*Prompt:* Please print nothing but the lines from the one with "Click the 'Click to complement' base label" to the last line of the records below, and omit pictures.

*Source records:*
== Segment start ==

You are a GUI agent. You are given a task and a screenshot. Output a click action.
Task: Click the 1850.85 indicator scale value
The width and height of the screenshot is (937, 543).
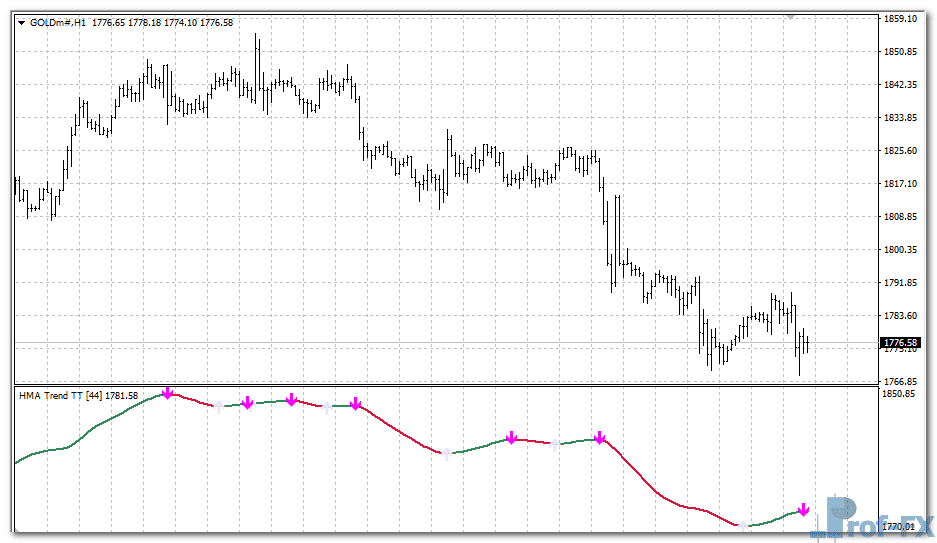coord(901,394)
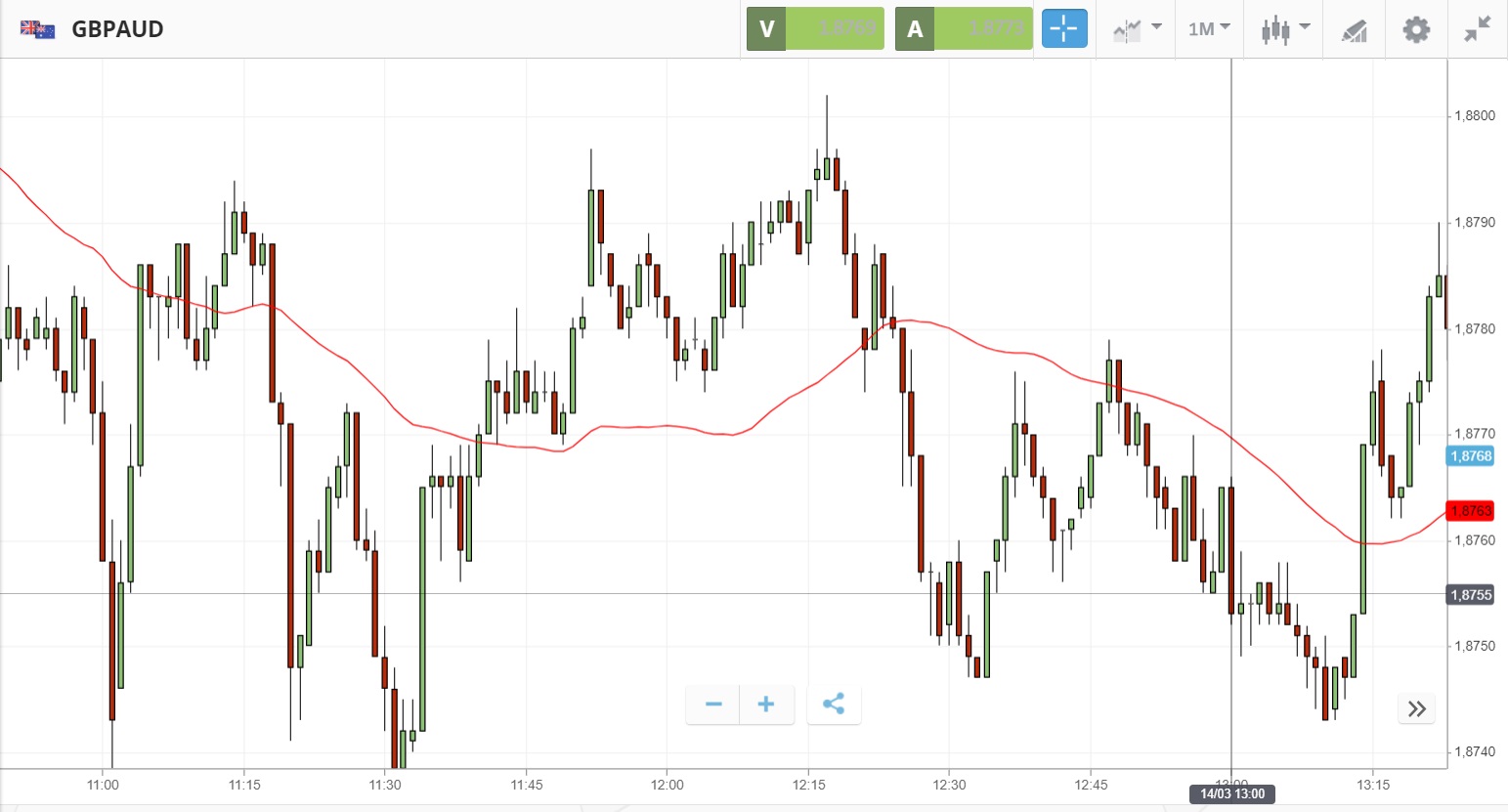This screenshot has height=812, width=1508.
Task: Share the chart
Action: click(834, 705)
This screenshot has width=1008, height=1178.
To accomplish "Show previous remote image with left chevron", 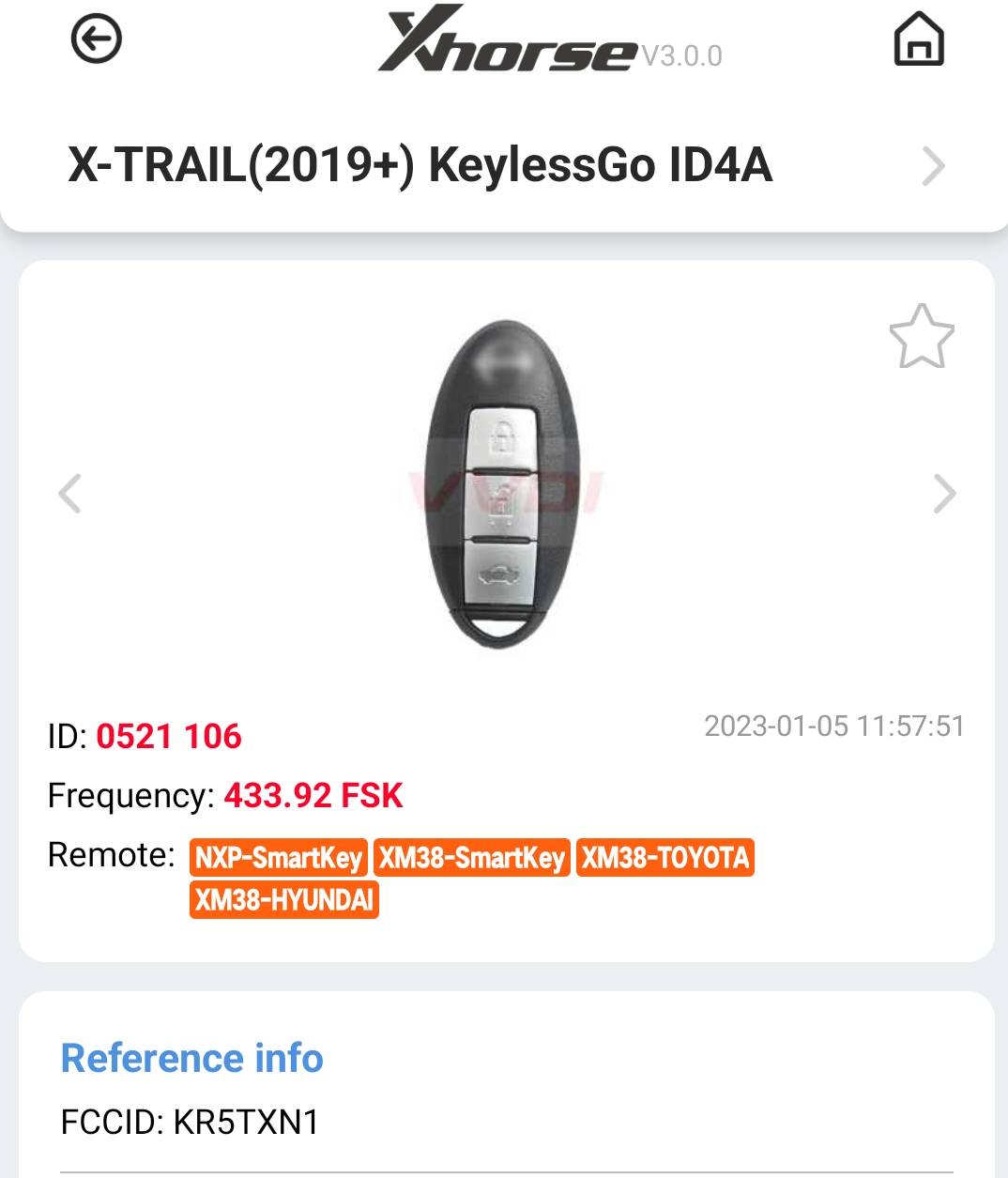I will pyautogui.click(x=70, y=493).
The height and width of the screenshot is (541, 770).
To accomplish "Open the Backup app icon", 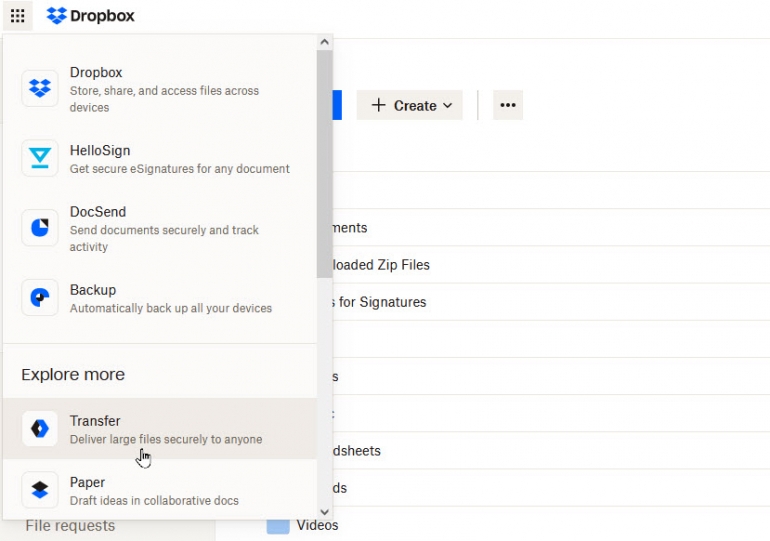I will point(40,298).
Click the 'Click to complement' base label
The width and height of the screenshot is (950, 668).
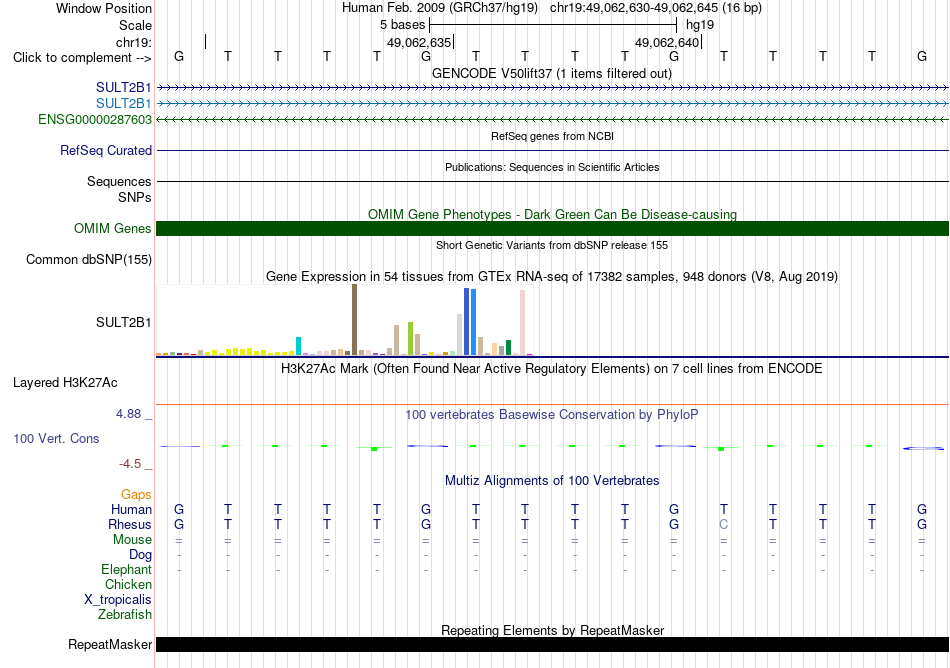pyautogui.click(x=82, y=58)
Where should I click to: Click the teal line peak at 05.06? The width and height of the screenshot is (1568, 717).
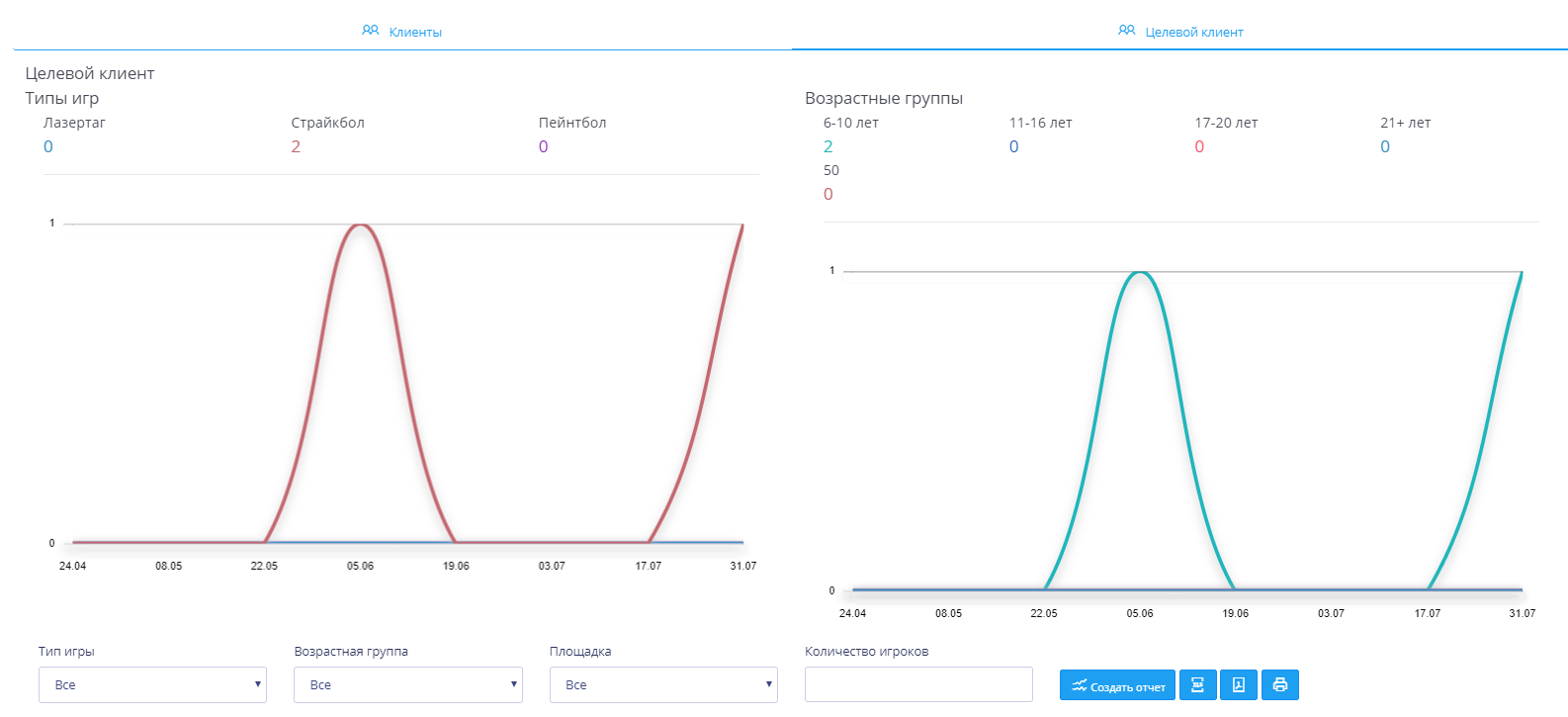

== Segment end ==

*Task response:*
Click the 'Click to complement' base label
The width and height of the screenshot is (950, 668).
pyautogui.click(x=82, y=58)
Where should I click to: Click the teal line peak at 05.06? The width and height of the screenshot is (1568, 717).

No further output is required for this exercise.